Adding fields to tables and trying to update all the application code seems cheaper than redesigning the schema. At first. Later, you just need to normalize tables that have evolved "organically", so teaching the procedures for that is reasonable even in 2024.
> if you don't express the update rules in a database schema, it must be in the application code. Subtle errors are more likely in that case.
This is a common sentiment but I think that you can always demonstrate a use case that is very much practical, not convoluted, and could not be handled by classical features of relational databases, CHECK primarily (without arrays of any kinds).
A couple of examples is outlined here: https://minimalmodeling.substack.com/i/31184249/more-on-stru...
Basically I'm currently pretty much sure that it's impossible to "make invalid states unrepresentable" using a classical relational model.
Also, I think that if your error feels subtle then you should elevate the formal model to make it less subtle. You can have "subtle" errors when the checks are encoded as database constraints too.
>Basically I'm currently pretty much sure that it's impossible to "make invalid states unrepresentable" using a classical relational model.
But that's what 9th NF is for! :-)
> The problem was never found but would have been prevented if their db was in normal form.
Sorry to be pedantic - if they didn't find the problem, how do we know that was the solution?
I suppose I don't know for sure. But normal forms prevent false data creation and data loss, and I know their db was not normalized from conversations with their IT support, so it's a pretty good guess.
"The existence of the theory implies that the “composed” design somehow arises, naively(?) or naturally."
Given how many first timers come up with really weird schema designs, I'm not necessarily surprised, although I agree presenting it as perhaps a default-but-wrong approach doesn't help much.
Not only beginners. I work with large teams with almost only seniors (10+ years of programming job experience) for large corps who don't know what 4nf is; they just chuck stuff in a table, update the same data across multiple tables, don't use indices or cascading rules etc. Everything is in code; the db just stores it, badly. They threat everything like it's mongo and this doesn't even work in mongo (no indices and it dies as well of course).
4NF was explained confusingly because it's quite complex theory. The fact the author says 'to be best of his understanding' it is 4nf is kind of telling.
With many things in software dev; it all doesn't matter until it matter. With few records and few users, like the average department LoB crud thing, it's not really a problem; it will be when either or both grow. My 'colleagues' (I am external) claim to know all this stuff, but in reality there is no proof they do; I have never seen them do things correctly with respect to dbs or software in general. That makes me a lot of money, but it is depressing really.
I was initially going to add some stuff I find a bit... shocking in the 2020s related to what I think are basic database stuff (maybe not specifically 4nf related). Held off, but I'll add one.
A colleague had to argue that an 'address' table should have a synthetic primary key, instead of a natural key. The argument for the initial 'design' held that 'the address itself is unique - there's not 2 '123 west main streets'!". Wasn't my company directly, but the crux of the conversation was shared with me, and ... in 2022, with however many articles, tutorials, books, classes, stackoverflow, etc... having to argue that 'no, someone's entire address should not be the natural key for a table' was ... flummoxing to me.

Lines of data
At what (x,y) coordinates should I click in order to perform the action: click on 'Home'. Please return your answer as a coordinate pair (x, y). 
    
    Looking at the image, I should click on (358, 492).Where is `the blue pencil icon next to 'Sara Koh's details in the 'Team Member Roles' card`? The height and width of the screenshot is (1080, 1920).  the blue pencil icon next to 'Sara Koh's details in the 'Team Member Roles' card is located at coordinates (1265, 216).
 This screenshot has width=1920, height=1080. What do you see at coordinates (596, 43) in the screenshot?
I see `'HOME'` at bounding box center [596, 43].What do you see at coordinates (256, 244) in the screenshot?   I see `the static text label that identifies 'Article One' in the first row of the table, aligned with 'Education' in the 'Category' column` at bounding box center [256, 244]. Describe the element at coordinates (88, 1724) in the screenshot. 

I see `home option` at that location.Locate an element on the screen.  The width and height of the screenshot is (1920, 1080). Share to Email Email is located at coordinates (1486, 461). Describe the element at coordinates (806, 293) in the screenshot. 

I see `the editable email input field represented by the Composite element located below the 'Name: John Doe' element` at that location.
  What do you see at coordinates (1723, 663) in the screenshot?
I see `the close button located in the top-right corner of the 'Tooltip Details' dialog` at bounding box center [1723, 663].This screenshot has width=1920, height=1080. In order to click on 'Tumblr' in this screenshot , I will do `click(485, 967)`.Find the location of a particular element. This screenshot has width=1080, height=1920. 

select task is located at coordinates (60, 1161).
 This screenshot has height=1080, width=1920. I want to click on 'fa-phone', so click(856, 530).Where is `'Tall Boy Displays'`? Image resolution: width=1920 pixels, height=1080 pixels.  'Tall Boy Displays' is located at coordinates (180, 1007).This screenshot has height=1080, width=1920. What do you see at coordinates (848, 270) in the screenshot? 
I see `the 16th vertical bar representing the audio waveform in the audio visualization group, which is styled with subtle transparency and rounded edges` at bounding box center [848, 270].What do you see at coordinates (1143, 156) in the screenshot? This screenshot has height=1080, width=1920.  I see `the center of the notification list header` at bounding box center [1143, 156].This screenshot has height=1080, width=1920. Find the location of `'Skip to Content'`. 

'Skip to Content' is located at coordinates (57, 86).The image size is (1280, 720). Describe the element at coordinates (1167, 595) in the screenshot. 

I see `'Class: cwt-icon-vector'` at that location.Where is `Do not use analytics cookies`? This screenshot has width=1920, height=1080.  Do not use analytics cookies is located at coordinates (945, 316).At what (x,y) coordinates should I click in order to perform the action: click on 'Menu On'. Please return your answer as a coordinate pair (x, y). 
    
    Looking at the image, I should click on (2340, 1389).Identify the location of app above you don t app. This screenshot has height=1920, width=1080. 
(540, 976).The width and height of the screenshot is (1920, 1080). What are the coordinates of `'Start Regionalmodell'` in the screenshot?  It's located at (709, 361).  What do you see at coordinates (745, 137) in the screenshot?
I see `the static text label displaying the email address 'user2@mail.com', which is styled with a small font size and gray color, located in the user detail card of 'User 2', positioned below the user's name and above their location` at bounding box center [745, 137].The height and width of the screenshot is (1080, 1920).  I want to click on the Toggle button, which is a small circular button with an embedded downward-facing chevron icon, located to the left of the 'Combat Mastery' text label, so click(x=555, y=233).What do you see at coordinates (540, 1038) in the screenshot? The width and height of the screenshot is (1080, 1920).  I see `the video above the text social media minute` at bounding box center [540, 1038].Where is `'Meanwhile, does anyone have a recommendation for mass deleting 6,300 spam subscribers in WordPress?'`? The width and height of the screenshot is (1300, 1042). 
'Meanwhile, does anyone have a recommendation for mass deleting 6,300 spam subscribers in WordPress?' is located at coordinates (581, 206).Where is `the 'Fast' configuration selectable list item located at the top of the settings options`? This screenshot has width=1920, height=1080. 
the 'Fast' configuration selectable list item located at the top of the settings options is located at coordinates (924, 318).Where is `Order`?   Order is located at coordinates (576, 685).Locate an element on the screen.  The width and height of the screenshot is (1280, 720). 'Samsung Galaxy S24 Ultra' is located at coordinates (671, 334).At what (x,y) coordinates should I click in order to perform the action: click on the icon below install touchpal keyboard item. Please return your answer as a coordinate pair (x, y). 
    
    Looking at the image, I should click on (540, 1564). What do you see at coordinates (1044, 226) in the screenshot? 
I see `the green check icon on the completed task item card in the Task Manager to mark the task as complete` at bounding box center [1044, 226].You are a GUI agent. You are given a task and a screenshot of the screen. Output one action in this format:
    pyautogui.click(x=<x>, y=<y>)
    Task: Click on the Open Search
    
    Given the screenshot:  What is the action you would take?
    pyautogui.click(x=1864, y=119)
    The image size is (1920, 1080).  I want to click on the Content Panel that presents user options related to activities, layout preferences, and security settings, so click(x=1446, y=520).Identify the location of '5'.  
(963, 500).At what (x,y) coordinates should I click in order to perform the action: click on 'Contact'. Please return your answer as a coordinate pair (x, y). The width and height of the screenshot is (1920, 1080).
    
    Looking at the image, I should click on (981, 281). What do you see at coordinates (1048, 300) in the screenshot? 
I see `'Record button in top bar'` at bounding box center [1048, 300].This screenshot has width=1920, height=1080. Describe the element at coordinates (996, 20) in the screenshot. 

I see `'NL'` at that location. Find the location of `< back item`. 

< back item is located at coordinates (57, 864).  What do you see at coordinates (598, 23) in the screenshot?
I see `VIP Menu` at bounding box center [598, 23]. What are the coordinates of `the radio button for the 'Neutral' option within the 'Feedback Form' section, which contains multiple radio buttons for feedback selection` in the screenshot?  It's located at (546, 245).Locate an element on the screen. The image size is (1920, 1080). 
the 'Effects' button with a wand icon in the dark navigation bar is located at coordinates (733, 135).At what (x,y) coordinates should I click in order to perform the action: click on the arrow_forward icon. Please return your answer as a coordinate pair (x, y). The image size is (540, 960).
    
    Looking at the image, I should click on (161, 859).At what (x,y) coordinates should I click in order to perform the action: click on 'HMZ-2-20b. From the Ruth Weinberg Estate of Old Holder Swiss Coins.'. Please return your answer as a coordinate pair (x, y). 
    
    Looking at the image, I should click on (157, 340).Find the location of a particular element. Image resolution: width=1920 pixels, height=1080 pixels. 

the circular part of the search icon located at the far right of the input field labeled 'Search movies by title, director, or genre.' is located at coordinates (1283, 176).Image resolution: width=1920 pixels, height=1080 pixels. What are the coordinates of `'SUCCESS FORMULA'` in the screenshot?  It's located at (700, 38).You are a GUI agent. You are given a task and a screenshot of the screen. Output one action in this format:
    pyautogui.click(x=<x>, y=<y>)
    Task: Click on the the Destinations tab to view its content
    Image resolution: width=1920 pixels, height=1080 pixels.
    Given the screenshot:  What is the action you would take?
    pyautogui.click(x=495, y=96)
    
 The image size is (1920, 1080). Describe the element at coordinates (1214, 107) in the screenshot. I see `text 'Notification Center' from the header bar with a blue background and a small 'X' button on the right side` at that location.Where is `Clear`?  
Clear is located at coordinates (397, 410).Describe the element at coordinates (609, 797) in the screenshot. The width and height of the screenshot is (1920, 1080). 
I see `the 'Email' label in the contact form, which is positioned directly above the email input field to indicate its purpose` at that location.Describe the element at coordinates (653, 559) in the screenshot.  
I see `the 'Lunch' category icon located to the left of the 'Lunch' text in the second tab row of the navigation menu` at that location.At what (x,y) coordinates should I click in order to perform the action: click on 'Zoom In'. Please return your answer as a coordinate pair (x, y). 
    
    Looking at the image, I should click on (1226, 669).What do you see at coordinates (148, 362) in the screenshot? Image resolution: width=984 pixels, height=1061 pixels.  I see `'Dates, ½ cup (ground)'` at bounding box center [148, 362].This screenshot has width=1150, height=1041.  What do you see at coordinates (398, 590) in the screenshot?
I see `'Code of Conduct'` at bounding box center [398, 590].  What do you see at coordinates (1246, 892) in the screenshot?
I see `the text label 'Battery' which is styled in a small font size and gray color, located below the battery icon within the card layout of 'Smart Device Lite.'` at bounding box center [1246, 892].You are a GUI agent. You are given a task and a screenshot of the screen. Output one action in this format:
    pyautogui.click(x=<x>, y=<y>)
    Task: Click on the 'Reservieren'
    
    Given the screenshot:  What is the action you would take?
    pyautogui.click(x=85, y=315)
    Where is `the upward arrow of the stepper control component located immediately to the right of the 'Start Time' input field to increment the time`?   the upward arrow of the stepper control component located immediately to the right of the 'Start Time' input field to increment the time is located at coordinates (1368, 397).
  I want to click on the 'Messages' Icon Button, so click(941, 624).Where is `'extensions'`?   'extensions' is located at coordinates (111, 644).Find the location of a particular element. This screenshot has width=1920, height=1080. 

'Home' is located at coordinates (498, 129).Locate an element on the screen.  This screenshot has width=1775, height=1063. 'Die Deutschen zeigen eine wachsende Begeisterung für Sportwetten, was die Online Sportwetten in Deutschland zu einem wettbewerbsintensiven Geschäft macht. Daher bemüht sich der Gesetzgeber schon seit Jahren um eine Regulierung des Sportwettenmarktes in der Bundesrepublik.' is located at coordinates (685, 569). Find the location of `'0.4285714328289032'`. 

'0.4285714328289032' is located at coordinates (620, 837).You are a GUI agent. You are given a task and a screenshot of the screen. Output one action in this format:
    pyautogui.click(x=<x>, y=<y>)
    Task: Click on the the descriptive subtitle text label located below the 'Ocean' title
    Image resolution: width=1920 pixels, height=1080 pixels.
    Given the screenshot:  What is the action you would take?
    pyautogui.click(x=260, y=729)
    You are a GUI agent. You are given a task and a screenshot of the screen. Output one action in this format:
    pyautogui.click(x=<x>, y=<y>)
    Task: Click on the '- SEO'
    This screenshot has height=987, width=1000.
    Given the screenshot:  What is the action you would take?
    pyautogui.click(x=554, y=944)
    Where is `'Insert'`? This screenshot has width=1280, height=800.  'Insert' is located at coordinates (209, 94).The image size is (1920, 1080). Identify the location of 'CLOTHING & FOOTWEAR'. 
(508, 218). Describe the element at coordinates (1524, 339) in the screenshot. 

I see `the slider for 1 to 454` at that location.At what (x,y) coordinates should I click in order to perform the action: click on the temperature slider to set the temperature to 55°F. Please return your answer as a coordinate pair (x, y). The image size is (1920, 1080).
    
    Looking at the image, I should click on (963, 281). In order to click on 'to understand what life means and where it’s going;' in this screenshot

* _Goal of the exercise_: Retype the part of the database normalization thread starting with "I was initially" and going on through "flummoxing to me.". The material was taken from a different source than the text.

* _Solution to the exercise_:
I was initially going to add some stuff I find a bit... shocking in the 2020s related to what I think are basic database stuff (maybe not specifically 4nf related). Held off, but I'll add one.
A colleague had to argue that an 'address' table should have a synthetic primary key, instead of a natural key. The argument for the initial 'design' held that 'the address itself is unique - there's not 2 '123 west main streets'!". Wasn't my company directly, but the crux of the conversation was shared with me, and ... in 2022, with however many articles, tutorials, books, classes, stackoverflow, etc... having to argue that 'no, someone's entire address should not be the natural key for a table' was ... flummoxing to me.